If reading are very low in one cylinder, it is highly probable that internal engine damage exists such as:

  • The piston could have a broken connecting rod or a hole in it.
  • There could be a stuck, burnt or leaking valve.
  • There could be a broken valve spring or a bent push rod.
  • The camshaft has excessive wear and is not opening the valve(s).
  • If the compression is low or zero on two adjacent cylinders, it would indicate a leaking gasket.
  • There is a weak sealing surface at the head to block mounting area, which basically means a bad head gasket.
  • There is a broken camshaft in an area that operates valves for two adjacent cylinders.
Valve Seat
Valve Seat

Low Engine Compression In All Cylinders

Consecutive low compression in all cylinders could mean that the problem of fuel washed cylinders exists. So, This means that the engine has had too much fuel introduced into it. As a result, all of the oil has been washed off the cylinder walls. The oil creates a sealing effect between the piston and ring assemblies and the cylinder walls of the engine block. This is common with an engine that has a ‘flooding’ problem.

If the engine seems to run normally but is weak and puffs smoke, it could have worn piston rings. In either of these events, squirt a little oil into each cylinder, then repeat the compression test. If the compression dramatically increases then you have found the problem(s). If the compression readings do not change, then it would indicate a timing problem.

No Engine Compression In One Cylinder

Dropped Valve Seat:

If a valve seat cracks it will allow hot gases to leak, burning both the valve seat and the valve. Most cylinders heads are made of aluminum and expand at a different rate compared to the metal valve seat. This variance in expansion rate can cause the seat to fall out of the head. Once this has occurred the cylinder will have no compression as the air escapes into the valve port. Once detected the cylinder head must removed and replaced or repaired.

Broken Valve Spring:

A valve spring is responsible for closing the intake and exhaust valves once the camshaft has opened them. Over time valve springs can become brittle and break. As a result,  Allowing the valve to hang open which will allow the compression to leak out.

Dropped Valve:

Valve keepers are two half moon pieces of metal that lock into the valve retainer holding the valve in place. If these pieces become dislodged they can fly out of the retainer. Consequently, allowing the valve to drop into the cylinder contacting the piston.

Broken Valve:

The head of the valve seals against the valve seat. When these valve fail the head can come apart from the stem. The head of the valve will drop into the cylinder. This will allow compression to leak from the cylinder while causing extreme damage to the piston and cylinder head.

Piston Damage Or Hole:

The piston may fail due to excessive heat in the combustion chamber. So, A burned piston will typically have a melted appearance, or a hole burned completely through the top of the piston. Aluminum can only withstand so much heat, and when it gets too hot, it melts. The underlying cause is usually detonation and/or pre-ignition.

Valve Leaking
Valve Leaking

No Engine Compression In All Cylinders

Broken Timing Belt or Chain:

Every car engine needs a timing belt or chain to keep the camshaft in correlation with the crankshaft. When these parts fail the camshaft stops turning which causes the intake and exhaust valve not to open and close. Without the camshaft rotating the engine cannot make compression.

Broken Camshaft:

If a camshaft breaks it will stop the camshaft from turning much like a broken timing belt or chain.

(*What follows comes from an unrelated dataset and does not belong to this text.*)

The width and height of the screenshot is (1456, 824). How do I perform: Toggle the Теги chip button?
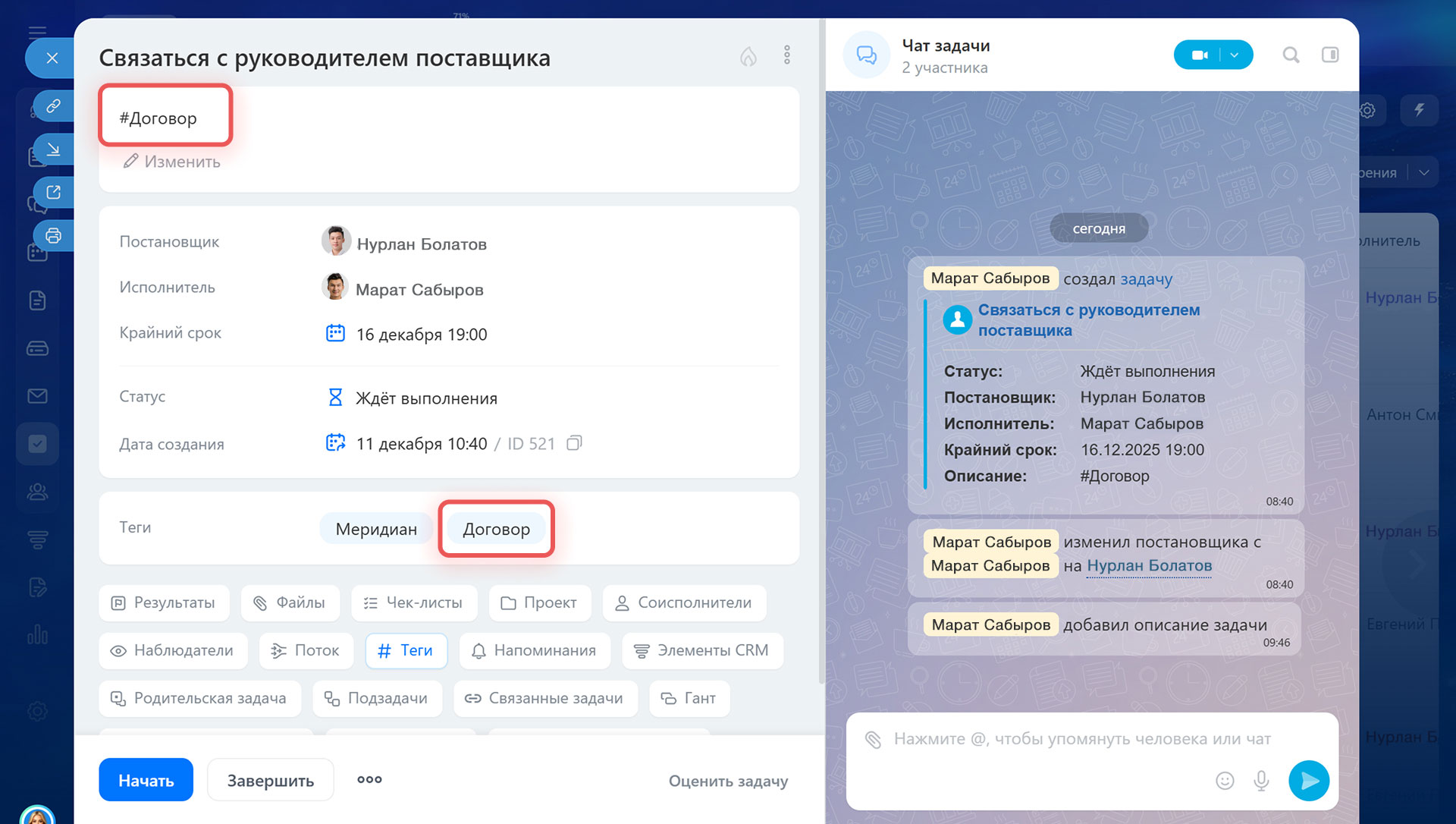406,650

Low Or Zero Readings In Two Adjacent Cylinders:

Blown Head Gasket
Blown Head Gasket

This usually happens if there is a blown or weak head gasket. Another possibility is a broken camshaft in the area that operates valves for two adjacent cylinders.

Conclusion:

Furthermore, The engine compression could be too high in one or more cylinders. This would be an indication of excessive carbon buildup in the engine.